Gleason-Beard, 26, was charged after an incident on July 9, 2017, in a Queenstown bar when she took offence at comments made by another patron about the size of her breasts.
She said she had intended to just throw the contents of her drink at him, but the glass connected with his face and cut his top lip. He did not want medical treatment but said his tooth was chipped.
On the morning Gleason-Beard’s trial was due to start in the Invercargill District Court on charges including wounding with intent to injure, in a private session the judge persisted in saying he doubted she had a defence.
Without credit for a guilty plea, Gleason-Beard was likely to go to jail, the judge said.
She felt bullied and ended up pleading guilty to a less serious charge to avoid the possibility of jail, and was sentenced to 100 hours community work and to pay $5000 to the man who was cut. She completed the sentence before she returned to Canada in May.
The Court of Appeal found the guilty plea was the result of the judge’s intervention.
The transgression was particularly serious, given the lawyer’s efforts to resist the judge’s approach, the Court of Appeal said.
Gleason-Beard said she would write to the Judicial Conduct Commissioner about Judge Callaghan’s court.
A spokesman for Chief District Court Judge Jan-Marie Doogue said she was unable to comment if the matter was the subject of a complaint to the Judicial Conduct Commissioner. The commissioner receives and assesses complaints about judges, but cannot affect the legality or correctness of a judge’s decision on any proceedings.
The number of complaints dropped from 177 in 2017 to 154 for the year ended July 2018, but complaints about District Court judges rose from 57 to 76.
The commissioner’s report noted a spotlight on judge’s bullying behaviour towards lawyers, but said such complaints were few and far between but not unheard of.

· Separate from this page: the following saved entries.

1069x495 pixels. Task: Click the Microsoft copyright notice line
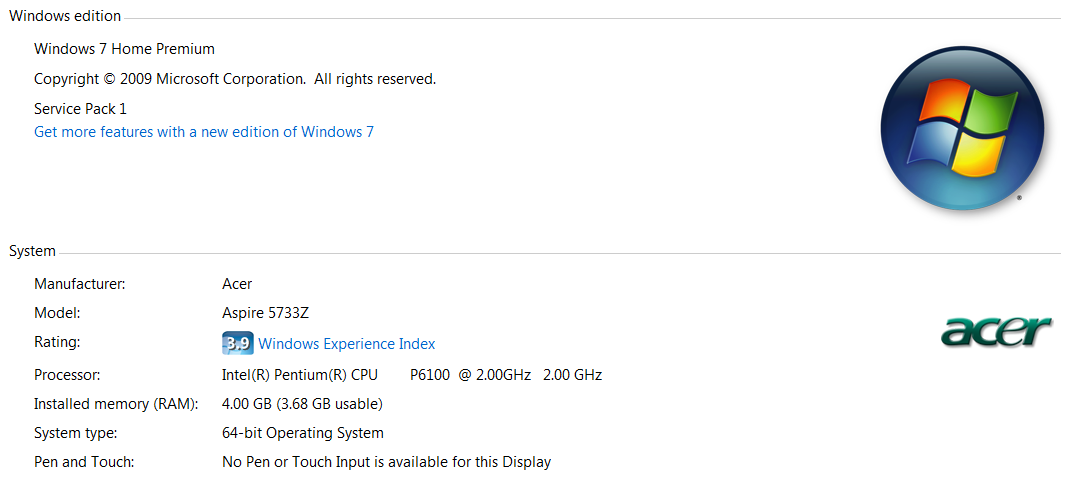(x=235, y=79)
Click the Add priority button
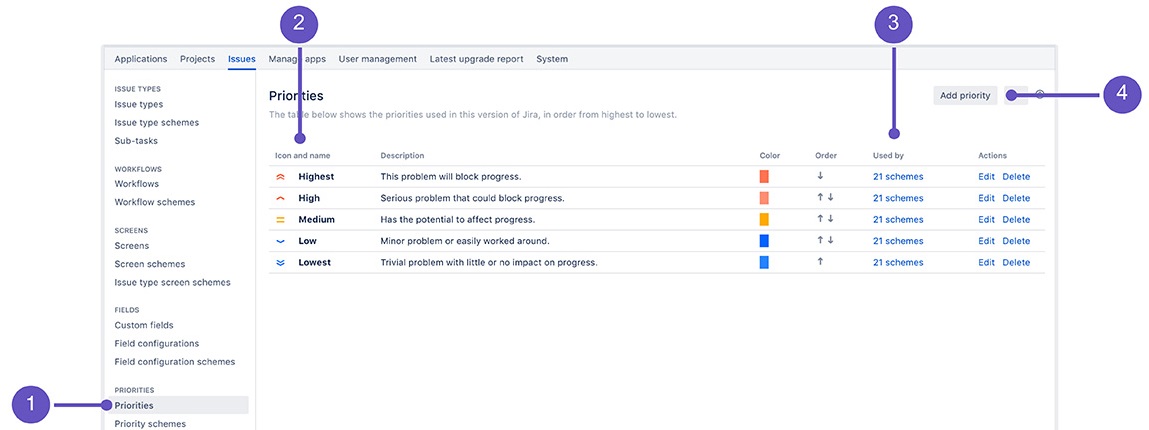Viewport: 1149px width, 430px height. pyautogui.click(x=965, y=95)
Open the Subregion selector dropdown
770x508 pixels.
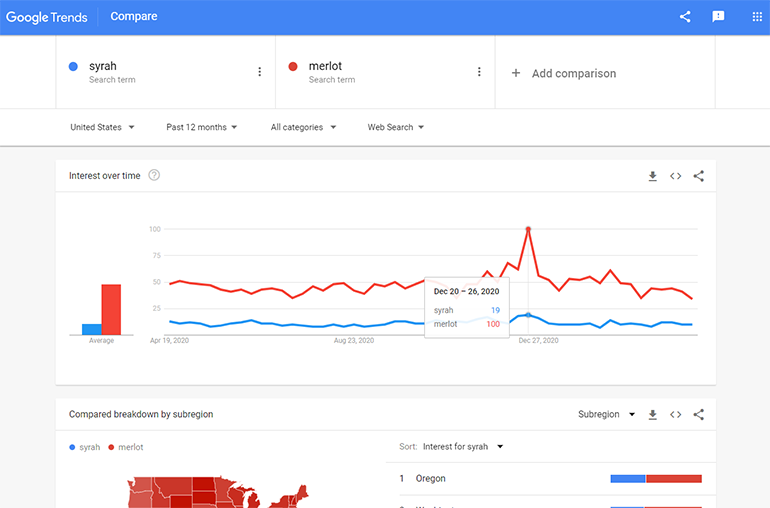(607, 414)
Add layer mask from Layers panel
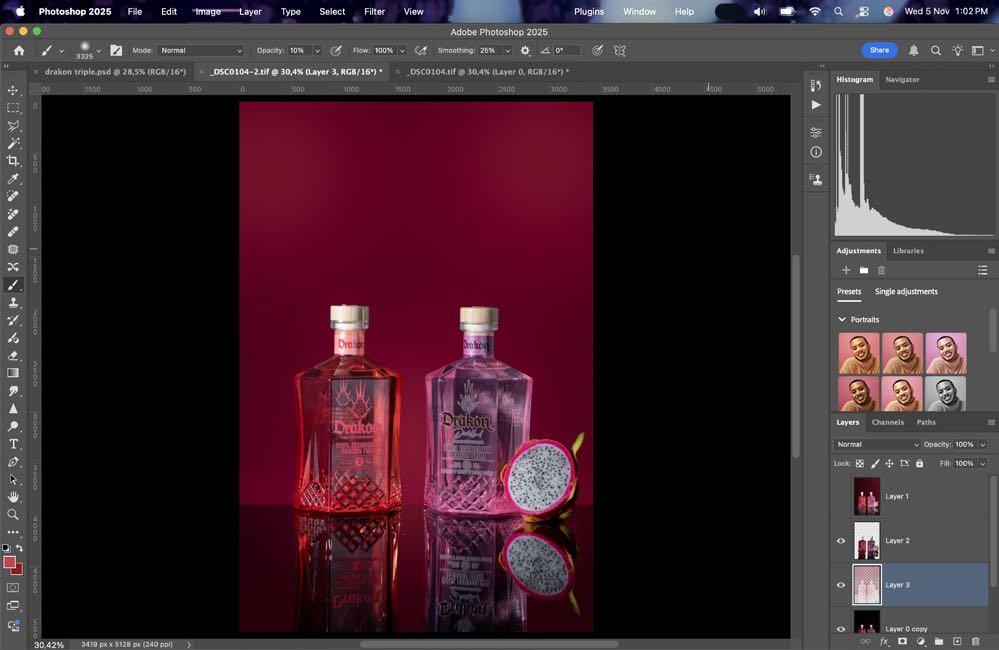Screen dimensions: 999x650 [902, 641]
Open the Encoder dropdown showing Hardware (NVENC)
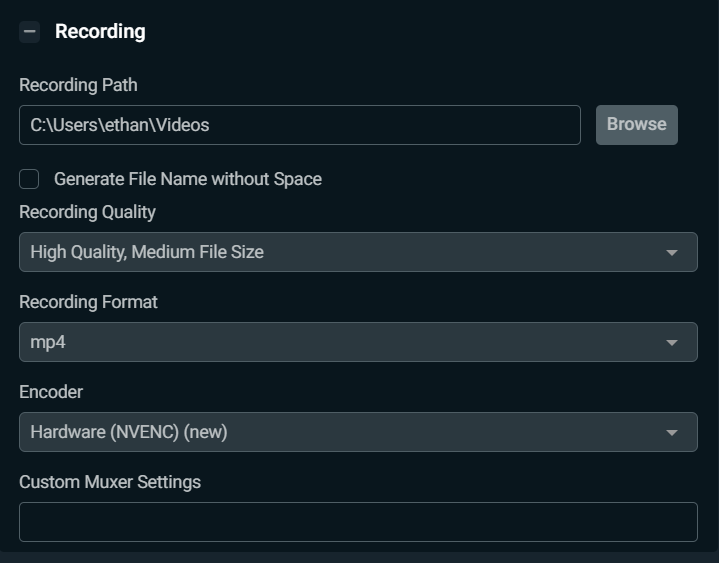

Before 2018 some bullying complaints were referred to the head judge of the court concerned.
In a speech in 2017, the country’s top judge, Chief Justice Dame Sian Elias, had questioned whether judges were rushing to get guilty pleas ahead of the interests of justice.
She acknowledged the savings in time and cost if guilty pleas were entered early, and reduced sentences were an inducement.
But she cautioned against ‘‘inaccuracy’’ in guilty pleas due to a calculation of risk or simply to put an end to uncertainty.